Вернулась Пэтти с большой порцией ванильного пудинга — аж с двумя вишенками сверху — и сунула Дэну под нос:
— Ешь. За счет заведения. Уж больно ты тощий.
— А мне, дорогуша? — спросил Кейси.
Пэтти фыркнула:
— А ты конь здоровый. Хочешь, принесу коктейль «Еловый». Стакан воды, и в нем зубочистка плавает.
И, оставив за собой последнее слово, величаво удалилась.
— Ты ее еще натягиваешь? — поинтересовался Кейси у Дэна, едва тот приступил к пудингу.
— Как мило, — заметил Дэн, — очень воспитанно, и в духе нового века.
— Спасибо. Так натягиваешь?
— Мы встречались-то всего месяца четыре, да и то три года назад, Кейс. Пэтти помолвлена с одним хорошим парнем из Графтона.
— Графтон, — презрительно бросил Кейси. — Виды хороши, а городишко дерьмовый. С тобой она себя ведет не как помолвленная.
— Кейси…
— Нет, ты не думай. Я бы в жизни не советовал своему питомцу совать нос — или член — в чужие отношения. В такой ситуации так и тянет выпить. Но… у тебя кто-нибудь есть?
— А твое ли это дело?
— Выходит, что да.
— Пока нет. Была одна сестричка из «Дома Ривингтон», я тебе о ней рассказывал.
— Сара как-ее-там.
— Олсон. Был разговор о том, чтобы нам жить вместе, а потом она нашла шикарную работу в «Масс Дженерал». Мы иногда общаемся по е-мейлу.
— Никаких отношений на первом году трезвости, это и ежу понятно, — сказал Кейси. — Мало кто из исправляющихся алконавтов воспринимает это правило всерьез. Ты — наоборот. Но, Дэнно… пора уже завести постоянную подружку.

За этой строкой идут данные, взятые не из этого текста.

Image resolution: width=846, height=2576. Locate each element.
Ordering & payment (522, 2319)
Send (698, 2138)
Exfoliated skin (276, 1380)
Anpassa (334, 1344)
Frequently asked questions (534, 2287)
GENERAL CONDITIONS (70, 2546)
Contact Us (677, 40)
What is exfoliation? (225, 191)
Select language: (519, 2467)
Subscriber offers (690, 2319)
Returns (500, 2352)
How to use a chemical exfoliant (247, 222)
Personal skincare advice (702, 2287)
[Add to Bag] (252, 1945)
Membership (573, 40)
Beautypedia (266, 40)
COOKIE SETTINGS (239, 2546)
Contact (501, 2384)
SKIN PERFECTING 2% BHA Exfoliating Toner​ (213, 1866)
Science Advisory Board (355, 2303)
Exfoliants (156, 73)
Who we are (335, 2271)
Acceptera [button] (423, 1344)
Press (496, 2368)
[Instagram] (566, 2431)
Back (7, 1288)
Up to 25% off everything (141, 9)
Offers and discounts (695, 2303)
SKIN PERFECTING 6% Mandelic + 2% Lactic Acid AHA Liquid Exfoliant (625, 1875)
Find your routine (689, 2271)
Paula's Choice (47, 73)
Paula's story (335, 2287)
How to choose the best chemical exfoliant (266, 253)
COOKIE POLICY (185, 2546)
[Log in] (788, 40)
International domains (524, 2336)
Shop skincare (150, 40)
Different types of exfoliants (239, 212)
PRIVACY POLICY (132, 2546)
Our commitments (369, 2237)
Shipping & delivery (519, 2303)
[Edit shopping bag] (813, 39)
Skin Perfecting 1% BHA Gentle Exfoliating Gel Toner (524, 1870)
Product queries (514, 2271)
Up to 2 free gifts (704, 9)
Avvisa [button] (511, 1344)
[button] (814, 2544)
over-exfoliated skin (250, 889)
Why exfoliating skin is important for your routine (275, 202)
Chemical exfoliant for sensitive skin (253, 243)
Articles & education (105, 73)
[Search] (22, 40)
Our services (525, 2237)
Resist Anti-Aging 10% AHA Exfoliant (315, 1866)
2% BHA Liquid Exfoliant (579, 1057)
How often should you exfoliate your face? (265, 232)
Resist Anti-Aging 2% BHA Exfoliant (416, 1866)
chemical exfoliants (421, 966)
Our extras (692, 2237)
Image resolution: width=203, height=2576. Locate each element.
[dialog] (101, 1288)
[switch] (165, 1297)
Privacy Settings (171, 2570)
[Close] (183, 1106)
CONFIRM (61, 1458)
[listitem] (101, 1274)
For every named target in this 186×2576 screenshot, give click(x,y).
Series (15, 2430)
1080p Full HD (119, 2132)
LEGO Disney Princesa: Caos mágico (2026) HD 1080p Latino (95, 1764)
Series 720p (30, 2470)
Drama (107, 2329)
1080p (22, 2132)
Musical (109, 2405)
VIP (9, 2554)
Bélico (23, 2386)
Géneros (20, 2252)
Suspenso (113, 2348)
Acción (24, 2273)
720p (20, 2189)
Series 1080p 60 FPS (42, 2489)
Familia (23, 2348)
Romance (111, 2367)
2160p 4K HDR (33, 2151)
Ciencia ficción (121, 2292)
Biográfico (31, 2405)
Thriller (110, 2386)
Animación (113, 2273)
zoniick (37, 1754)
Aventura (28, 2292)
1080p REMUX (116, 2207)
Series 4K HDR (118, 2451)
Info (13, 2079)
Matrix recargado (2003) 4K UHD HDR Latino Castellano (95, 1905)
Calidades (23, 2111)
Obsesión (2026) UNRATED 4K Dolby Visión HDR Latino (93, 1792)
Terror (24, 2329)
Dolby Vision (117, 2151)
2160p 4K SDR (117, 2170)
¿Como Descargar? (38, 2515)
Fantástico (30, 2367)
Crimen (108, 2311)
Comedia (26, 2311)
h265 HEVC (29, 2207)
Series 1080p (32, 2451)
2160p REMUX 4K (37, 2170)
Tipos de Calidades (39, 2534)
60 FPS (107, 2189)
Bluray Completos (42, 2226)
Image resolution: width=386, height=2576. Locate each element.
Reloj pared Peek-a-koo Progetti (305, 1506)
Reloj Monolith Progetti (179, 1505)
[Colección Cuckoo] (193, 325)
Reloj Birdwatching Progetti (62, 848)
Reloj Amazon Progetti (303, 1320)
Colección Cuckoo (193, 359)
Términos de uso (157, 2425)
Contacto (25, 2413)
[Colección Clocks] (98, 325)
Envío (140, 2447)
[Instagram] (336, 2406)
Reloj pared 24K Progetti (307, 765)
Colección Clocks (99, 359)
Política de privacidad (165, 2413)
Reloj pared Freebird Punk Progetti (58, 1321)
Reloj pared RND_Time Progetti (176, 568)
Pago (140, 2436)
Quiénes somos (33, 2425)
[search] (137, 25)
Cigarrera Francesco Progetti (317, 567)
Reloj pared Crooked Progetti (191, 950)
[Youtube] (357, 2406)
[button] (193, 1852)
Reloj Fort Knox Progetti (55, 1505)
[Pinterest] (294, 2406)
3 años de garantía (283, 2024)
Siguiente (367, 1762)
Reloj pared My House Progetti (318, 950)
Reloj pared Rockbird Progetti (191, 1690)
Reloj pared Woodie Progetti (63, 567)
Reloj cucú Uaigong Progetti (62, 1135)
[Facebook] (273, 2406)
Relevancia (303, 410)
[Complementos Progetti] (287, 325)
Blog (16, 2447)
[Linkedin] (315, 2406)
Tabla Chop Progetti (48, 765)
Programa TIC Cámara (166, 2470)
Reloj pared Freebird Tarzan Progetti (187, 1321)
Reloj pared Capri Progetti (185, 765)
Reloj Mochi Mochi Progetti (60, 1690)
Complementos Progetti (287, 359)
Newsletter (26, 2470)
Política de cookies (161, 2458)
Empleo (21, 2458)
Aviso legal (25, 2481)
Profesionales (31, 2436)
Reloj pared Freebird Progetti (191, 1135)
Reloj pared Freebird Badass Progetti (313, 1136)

— Батюшки, мой куратор только что обернулся доктором Филом![10] — воскликнул Дэн.
— Жизнь у тебя наладилась? По сравнению с тем днем, когда ты заявился сюда прямиком с автобуса, с поджатым хвостом и налитыми кровью глазами?
— Сам знаешь, что да. О лучшем я и мечтать не смел.
— Тогда задумайся над тем, чтобы разделить ее с кем-нибудь. Вот и все, что я хочу сказать.
— Возьму на заметку. А теперь можно поговорить на другие темы? Может, о «Ред Сокс»?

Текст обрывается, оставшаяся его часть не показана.